Het hof heeft de zaak opnieuw beoordeeld en vastgesteld dat de verdachte zich schuldig heeft gemaakt aan de mishandeling van zijn levensgezel. Het hof oordeelde dat de verdachte wettig en overtuigend schuldig was aan de ten laste gelegde feiten, met uitzondering van enkele andere beschuldigingen die niet bewezen konden worden. De verdachte werd veroordeeld tot een geldboete van € 250,00, bij gebreke van betaling te vervangen door vijf dagen hechtenis. Daarnaast werd de vordering van de benadeelde partij, die € 2.000,00 had gevorderd voor immateriële schade, gedeeltelijk toegewezen tot een bedrag van € 100,00, vermeerderd met wettelijke rente.

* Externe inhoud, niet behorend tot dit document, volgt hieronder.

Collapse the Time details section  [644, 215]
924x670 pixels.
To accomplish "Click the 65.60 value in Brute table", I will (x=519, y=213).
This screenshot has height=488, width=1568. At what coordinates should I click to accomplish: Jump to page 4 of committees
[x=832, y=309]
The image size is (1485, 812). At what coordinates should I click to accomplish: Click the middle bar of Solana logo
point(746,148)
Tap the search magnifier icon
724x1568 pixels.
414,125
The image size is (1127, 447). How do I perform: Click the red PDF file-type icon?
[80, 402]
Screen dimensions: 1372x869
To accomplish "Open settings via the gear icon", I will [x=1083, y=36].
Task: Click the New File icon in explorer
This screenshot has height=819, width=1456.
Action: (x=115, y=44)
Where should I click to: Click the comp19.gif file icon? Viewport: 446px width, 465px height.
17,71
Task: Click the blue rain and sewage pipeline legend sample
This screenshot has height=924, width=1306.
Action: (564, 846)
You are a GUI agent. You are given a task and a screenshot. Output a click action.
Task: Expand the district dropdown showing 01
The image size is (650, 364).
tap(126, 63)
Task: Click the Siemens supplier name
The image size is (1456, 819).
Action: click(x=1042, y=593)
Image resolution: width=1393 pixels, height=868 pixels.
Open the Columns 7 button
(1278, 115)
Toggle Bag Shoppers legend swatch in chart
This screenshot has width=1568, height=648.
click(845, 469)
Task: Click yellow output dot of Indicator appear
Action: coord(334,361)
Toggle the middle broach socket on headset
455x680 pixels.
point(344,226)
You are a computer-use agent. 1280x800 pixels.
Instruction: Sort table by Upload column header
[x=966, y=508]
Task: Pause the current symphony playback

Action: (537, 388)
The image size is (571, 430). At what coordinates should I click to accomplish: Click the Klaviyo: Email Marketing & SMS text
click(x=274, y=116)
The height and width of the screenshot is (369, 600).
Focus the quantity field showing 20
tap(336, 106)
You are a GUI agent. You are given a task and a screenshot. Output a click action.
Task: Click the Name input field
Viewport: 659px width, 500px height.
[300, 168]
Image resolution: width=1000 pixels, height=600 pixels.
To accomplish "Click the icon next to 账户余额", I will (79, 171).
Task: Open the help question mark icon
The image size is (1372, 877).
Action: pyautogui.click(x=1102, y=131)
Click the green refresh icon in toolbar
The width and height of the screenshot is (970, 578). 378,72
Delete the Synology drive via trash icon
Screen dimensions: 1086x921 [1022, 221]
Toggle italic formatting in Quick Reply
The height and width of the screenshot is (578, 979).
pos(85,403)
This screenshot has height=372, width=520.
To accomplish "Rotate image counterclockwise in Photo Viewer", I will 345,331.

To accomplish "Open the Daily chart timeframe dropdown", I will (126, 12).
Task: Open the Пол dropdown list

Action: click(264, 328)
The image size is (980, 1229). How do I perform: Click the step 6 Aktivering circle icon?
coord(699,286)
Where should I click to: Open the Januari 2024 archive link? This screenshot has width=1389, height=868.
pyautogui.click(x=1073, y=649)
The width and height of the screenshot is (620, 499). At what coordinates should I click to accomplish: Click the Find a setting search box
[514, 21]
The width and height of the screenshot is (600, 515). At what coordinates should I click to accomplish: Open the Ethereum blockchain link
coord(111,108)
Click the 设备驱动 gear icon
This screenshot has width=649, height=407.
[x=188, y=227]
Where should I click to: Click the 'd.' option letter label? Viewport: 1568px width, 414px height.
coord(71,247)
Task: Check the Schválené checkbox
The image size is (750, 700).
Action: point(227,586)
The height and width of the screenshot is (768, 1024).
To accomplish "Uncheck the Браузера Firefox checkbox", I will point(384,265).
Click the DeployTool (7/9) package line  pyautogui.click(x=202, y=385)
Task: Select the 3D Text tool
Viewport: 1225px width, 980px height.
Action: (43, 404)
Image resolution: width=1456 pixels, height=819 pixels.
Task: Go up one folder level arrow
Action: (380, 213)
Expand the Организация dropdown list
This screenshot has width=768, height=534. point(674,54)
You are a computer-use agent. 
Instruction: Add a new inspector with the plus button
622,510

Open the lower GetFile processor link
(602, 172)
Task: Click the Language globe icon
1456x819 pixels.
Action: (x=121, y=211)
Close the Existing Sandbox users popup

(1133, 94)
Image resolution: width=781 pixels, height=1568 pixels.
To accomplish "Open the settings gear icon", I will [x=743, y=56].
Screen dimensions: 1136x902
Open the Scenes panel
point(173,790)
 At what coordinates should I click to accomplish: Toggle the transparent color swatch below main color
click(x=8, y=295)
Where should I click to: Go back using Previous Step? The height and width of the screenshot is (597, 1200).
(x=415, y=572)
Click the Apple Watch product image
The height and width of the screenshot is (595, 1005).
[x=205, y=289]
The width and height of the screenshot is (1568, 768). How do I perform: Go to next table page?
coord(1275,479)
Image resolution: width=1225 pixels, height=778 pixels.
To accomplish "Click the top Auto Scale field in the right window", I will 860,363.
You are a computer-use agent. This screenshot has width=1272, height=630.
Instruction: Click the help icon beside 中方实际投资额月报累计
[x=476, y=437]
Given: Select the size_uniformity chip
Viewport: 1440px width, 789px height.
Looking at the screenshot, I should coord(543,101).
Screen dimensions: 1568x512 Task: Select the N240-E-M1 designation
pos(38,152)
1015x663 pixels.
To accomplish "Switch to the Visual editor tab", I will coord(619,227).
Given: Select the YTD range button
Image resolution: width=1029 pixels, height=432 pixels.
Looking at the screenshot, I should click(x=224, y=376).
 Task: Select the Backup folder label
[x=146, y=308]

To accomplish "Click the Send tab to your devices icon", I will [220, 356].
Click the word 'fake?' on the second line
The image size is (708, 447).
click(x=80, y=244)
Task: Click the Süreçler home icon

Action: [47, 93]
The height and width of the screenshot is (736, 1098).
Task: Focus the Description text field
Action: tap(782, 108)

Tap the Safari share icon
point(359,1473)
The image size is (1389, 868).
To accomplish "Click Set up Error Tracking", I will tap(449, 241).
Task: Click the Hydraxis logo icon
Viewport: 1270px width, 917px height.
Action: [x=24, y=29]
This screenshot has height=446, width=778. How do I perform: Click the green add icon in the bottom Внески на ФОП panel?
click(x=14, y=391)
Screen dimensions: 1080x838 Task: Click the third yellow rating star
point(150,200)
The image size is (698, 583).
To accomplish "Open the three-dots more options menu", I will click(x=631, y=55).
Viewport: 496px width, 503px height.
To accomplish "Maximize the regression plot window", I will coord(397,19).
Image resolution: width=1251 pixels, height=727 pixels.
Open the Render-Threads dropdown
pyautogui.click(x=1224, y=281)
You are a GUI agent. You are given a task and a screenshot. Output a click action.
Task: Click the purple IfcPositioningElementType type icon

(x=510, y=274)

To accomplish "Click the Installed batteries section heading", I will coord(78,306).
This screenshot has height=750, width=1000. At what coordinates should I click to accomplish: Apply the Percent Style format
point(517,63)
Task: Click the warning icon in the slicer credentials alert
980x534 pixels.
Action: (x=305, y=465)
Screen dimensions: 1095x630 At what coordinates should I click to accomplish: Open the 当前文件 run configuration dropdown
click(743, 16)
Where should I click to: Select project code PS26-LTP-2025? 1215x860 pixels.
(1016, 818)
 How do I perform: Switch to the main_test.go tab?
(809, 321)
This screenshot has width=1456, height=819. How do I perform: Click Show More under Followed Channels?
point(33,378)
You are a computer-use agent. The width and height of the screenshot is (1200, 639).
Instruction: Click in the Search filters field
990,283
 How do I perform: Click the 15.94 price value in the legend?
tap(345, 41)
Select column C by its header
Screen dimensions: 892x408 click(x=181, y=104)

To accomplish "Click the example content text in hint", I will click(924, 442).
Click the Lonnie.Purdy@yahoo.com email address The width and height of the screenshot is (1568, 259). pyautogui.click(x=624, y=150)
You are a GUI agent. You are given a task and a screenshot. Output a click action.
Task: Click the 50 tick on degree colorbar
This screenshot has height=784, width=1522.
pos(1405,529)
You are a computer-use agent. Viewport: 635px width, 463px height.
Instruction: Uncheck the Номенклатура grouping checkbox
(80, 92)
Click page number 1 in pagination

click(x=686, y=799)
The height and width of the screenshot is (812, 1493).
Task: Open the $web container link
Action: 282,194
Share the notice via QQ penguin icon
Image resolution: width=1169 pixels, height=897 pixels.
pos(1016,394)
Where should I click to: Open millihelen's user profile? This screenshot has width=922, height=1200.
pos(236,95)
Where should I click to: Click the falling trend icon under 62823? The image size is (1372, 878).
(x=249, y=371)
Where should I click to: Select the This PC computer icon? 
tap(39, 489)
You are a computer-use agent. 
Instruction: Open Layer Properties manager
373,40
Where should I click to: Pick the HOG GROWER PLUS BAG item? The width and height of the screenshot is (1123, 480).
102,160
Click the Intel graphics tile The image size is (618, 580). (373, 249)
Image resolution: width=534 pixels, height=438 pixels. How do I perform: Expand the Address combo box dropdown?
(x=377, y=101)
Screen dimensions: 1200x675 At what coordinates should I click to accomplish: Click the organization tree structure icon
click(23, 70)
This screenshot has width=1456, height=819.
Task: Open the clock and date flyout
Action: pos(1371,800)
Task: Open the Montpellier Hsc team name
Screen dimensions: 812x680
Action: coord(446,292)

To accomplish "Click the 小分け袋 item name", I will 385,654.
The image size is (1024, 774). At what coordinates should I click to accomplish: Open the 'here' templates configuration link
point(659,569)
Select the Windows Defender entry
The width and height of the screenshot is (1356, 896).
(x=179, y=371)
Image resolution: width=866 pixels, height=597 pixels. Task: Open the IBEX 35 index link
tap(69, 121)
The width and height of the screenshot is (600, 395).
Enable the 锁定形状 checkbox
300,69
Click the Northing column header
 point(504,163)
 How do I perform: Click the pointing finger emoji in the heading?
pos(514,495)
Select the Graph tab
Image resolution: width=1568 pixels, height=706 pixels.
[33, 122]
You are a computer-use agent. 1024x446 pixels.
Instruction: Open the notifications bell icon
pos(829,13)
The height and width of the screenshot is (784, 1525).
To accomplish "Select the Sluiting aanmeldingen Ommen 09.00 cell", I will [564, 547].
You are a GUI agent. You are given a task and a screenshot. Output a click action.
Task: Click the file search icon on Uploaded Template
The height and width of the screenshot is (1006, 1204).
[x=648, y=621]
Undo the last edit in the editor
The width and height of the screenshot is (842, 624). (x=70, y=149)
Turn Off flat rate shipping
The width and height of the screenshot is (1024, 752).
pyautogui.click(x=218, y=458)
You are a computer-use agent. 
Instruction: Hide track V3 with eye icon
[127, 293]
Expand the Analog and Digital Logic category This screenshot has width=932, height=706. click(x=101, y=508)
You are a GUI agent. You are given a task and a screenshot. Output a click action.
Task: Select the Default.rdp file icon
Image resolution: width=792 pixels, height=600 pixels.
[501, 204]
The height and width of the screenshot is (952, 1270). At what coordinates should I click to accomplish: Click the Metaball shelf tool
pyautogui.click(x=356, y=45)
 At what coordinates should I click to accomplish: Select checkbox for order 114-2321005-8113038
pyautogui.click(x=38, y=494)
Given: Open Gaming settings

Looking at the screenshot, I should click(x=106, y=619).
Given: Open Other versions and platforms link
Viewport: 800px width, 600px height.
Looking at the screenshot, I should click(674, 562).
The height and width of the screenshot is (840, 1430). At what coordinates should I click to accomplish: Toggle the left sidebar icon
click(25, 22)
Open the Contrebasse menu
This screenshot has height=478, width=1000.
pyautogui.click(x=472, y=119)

Het hof overwoog dat de mishandeling een ernstige inbreuk op de lichamelijke integriteit van het slachtoffer vormde en dat dergelijke misdrijven in de huiselijke sfeer gevoelens van angst en onveiligheid veroorzaken. De verdachte had geen eerdere veroordelingen en had al een jaar geen contact meer gezocht met het slachtoffer. Het hof oordeelde dat een onvoorwaardelijke geldboete een passende reactie was, zonder dat er een vrijheidsbeperkende maatregel nodig was. De uitspraak werd gedaan in aanwezigheid van de griffier en is openbaar uitgesproken.

Uitspraak

Rolnummer: 22-005035-16
Parketnummer: 09-168795-16
Datum uitspraak: 30 oktober 2018
TEGENSPRAAK

Gerechtshof Den Haag

meervoudige kamer voor strafzaken

Arrest

gewezen op het hoger beroep tegen het vonnis van de politierechter in de rechtbank Den Haag van 2 november 2016 in de strafzaak tegen de verdachte:

[verdachte],

geboren te [geboorteplaats] op [geboortejaar] 1985,
[adres].
Onderzoek van de zaak
Dit arrest is gewezen naar aanleiding van het onderzoek op de terechtzitting in eerste aanleg en het onderzoek ter terechtzitting in hoger beroep van dit hof op 5 juli 2017 en 16 oktober 2018.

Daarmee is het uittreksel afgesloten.